Reading passage:

We are living in an era where the systemic racial inequality has once again come to the forefront through blood and violence. The death of George Floyd and the subsequent police brutality in response to peaceful protests have created an environment where Black people feel under attack by a hostile society.
For those of us who are trying to be allies to embattled communities, there is a lot we have to learn. We have to do our best to understand and empathize with people who have very different experiences than our own. We have to examine our history and the ideals that we've been taught. Being an ally means learning, growing, and applying our lessons into real-world actions.
Here are some basic actions you can take to help bolster your efforts to be a better partner in the fight for justice and quality. With gratitude to the Huffington Post for this list.
Listen to the Black people in your life without centering yourself in the conversation.
African Americans in the community suffer from generations of trauma and repression. The criminal use of excessive force from police departments around the country is just the tip of an iceberg of violence and repression. When people of color share their experiences with you, know that it's not your place to contradict, push for further painful details that they haven't offered, or center yourself in the stories. Just listen.
“Start with validating and acknowledging what is happening right now. Then, take it a step further and really listen to your friends, listen to their feelings, their thoughts and their emotions without judgment,” said Nicole Cammack, president and CEO of Black Mental Wellness in Washington, D.C.
Everyone is looking for connection and understanding, but white fragility ("discomfort and defensiveness on the part of a white person when confronted by information about racial inequality and injustice") makes it difficult for a lot of people to hear about injustice without feeling like they're being blamed.
Recognize when to back off.
These are traumatizing times and they bring up a lot of stressful emotions. Not everything can be processed by community and part of being a good ally is knowing when to give people the space they need to process what they're feeling.
“We’re all so emotionally traumatized and overwhelmed by everything right now,” explained Tasnim Sulaiman and Zakia Williams of Black Men Heal, a Pennsylvania-based organization that provides Black men with eight free psychotherapy sessions to begin their mental health journey. “The best thing that people can do for the Black community’s mental health is to give us the space to process our emotions.”
Support organizations that provide mental health to the black community.
This country's health care system has long struggled to meet the needs of the black community. But there are resources available. Groups like Therapy for Black Girls, Therapy for Black Men, Loveland Therapy Fund, the National Queer and Trans Therapists of Color Network’s Mental Health Fund, Black Men Heal and Black Mental Wellness have done incredible work filling in the gaps, but their work needs funding to continue and awareness to help reach the people they're trying to help.
“Any platform that directly connects Black people to mental health help is important,” said Naj Austin, founder and CEO of Ethel’s Club, a Brooklyn wellness and social club for people of color.
Don't pretend that everything is fine right now.
Pretending that there's nothing going on in the world looks very much like you're denying the damage that has been done and encouraging others to suppress their feelings.

Exercise requirements:
1) In the article on being an ally, rewrite the part from "This country's health" to "people of color.", switching "funding" to "donations".
2) Name every group that the article on being an ally credits with filling in the gaps in mental health care for the Black community.

Information supplied:
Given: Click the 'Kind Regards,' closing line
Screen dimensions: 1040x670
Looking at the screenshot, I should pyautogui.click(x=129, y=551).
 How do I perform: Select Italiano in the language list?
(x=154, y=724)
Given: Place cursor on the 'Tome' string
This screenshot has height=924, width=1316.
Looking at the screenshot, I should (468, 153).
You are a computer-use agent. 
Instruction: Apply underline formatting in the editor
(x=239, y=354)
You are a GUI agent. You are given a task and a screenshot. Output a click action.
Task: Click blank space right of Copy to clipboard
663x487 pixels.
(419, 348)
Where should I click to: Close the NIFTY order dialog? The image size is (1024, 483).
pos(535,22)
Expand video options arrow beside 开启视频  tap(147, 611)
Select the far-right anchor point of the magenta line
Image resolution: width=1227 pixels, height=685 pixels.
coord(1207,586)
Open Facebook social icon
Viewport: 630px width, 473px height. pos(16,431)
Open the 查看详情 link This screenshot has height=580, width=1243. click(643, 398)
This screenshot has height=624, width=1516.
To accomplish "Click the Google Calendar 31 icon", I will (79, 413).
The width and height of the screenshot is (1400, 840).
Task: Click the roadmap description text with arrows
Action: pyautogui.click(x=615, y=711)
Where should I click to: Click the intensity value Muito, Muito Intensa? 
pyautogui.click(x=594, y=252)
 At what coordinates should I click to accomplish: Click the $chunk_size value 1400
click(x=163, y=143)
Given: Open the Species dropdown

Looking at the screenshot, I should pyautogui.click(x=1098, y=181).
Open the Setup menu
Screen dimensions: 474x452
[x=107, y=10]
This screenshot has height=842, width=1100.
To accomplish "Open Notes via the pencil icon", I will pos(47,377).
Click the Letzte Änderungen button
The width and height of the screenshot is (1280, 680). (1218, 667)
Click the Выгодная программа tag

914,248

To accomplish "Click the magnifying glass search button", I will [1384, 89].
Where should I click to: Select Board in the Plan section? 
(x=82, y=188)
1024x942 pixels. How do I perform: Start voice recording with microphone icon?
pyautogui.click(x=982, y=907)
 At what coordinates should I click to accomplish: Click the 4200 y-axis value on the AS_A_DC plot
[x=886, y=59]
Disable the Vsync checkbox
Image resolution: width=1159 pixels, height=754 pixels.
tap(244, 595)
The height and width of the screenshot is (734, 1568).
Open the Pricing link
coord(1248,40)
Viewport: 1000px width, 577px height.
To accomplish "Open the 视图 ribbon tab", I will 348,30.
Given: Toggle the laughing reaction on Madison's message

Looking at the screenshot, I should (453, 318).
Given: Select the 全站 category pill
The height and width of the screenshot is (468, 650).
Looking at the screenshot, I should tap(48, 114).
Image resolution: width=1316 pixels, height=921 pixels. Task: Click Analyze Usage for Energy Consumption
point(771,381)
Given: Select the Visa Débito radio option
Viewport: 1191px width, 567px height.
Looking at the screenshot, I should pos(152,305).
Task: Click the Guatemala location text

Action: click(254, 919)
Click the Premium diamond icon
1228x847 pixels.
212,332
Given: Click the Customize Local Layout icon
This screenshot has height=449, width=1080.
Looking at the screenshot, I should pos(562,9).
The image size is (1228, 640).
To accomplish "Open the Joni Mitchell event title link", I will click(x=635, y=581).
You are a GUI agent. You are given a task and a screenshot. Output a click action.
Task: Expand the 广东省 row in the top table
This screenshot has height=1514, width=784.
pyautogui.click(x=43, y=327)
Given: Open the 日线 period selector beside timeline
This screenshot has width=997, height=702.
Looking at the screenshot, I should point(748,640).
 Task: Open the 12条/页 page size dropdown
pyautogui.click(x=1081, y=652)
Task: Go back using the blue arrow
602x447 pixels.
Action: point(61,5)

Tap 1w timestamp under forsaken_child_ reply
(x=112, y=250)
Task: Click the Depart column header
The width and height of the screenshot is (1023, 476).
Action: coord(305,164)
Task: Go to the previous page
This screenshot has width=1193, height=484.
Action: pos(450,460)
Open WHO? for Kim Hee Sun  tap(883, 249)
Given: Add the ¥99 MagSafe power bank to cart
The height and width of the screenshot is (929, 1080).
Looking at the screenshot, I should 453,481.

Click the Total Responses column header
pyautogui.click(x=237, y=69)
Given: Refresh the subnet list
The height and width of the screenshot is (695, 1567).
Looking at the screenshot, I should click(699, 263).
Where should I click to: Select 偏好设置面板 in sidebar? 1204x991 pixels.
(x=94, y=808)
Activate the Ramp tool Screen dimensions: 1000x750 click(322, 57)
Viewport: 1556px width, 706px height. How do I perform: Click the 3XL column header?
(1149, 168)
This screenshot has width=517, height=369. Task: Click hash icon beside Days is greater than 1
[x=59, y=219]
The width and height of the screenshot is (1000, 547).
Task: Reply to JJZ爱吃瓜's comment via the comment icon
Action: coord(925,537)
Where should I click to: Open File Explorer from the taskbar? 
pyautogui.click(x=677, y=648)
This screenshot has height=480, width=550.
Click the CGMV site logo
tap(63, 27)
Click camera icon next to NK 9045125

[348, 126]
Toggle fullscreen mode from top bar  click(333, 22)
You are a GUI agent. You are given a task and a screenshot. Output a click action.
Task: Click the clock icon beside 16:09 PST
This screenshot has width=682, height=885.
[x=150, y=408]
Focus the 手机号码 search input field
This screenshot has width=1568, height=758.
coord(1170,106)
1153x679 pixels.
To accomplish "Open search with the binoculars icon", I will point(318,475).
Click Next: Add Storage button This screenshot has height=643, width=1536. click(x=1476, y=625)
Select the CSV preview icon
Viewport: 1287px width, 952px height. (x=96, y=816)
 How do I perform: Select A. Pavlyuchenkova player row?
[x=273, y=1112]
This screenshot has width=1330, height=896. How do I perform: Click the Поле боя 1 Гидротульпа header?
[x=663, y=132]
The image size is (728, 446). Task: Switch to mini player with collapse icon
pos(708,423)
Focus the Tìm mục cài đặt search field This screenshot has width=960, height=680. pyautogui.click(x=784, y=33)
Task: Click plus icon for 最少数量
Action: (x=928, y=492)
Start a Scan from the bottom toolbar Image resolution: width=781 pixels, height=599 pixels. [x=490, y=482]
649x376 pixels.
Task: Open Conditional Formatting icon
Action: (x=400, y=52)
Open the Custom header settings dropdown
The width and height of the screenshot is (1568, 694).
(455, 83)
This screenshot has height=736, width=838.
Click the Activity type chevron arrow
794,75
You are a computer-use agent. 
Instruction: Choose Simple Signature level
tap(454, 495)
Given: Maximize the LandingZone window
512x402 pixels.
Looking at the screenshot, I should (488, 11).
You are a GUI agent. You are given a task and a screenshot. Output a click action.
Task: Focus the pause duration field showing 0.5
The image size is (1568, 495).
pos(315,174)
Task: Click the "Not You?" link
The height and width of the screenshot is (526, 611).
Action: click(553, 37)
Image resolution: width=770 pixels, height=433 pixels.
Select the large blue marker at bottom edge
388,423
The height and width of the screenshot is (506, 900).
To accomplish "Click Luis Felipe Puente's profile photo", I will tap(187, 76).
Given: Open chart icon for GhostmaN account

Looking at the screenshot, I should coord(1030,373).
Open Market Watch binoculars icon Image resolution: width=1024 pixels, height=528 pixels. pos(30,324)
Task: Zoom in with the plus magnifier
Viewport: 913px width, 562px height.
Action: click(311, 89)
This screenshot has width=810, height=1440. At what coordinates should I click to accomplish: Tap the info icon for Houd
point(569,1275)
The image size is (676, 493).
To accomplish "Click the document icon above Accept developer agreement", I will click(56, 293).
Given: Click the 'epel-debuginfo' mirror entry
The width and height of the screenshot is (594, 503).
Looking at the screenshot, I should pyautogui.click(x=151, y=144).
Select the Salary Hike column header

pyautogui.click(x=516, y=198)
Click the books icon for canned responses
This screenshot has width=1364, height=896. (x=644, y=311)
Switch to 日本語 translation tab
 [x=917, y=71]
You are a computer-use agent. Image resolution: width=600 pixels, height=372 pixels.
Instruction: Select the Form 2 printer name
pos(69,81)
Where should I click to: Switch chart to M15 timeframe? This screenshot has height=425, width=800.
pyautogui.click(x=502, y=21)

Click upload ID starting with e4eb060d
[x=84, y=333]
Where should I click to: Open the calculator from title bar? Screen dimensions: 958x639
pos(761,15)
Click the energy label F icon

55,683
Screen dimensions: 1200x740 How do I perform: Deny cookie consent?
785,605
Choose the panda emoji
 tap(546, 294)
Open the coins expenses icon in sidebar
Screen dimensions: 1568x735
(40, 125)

Results by task:
1)
This country's health care system has long struggled to meet the needs of the black community. But there are resources available. Groups like Therapy for Black Girls, Therapy for Black Men, Loveland Therapy Fund, the National Queer and Trans Therapists of Color Network’s Mental Health Fund, Black Men Heal and Black Mental Wellness have done incredible work filling in the gaps, but their work needs donations to continue and awareness to help reach the people they're trying to help.
“Any platform that directly connects Black people to mental health help is important,” said Naj Austin, founder and CEO of Ethel’s Club, a Brooklyn wellness and social club for people of color.

2)
- Therapy for Black Girls
- Therapy for Black Men
- Loveland Therapy Fund
- the National Queer and Trans Therapists of Color Network’s Mental Health Fund
- Black Men Heal
- Black Mental Wellness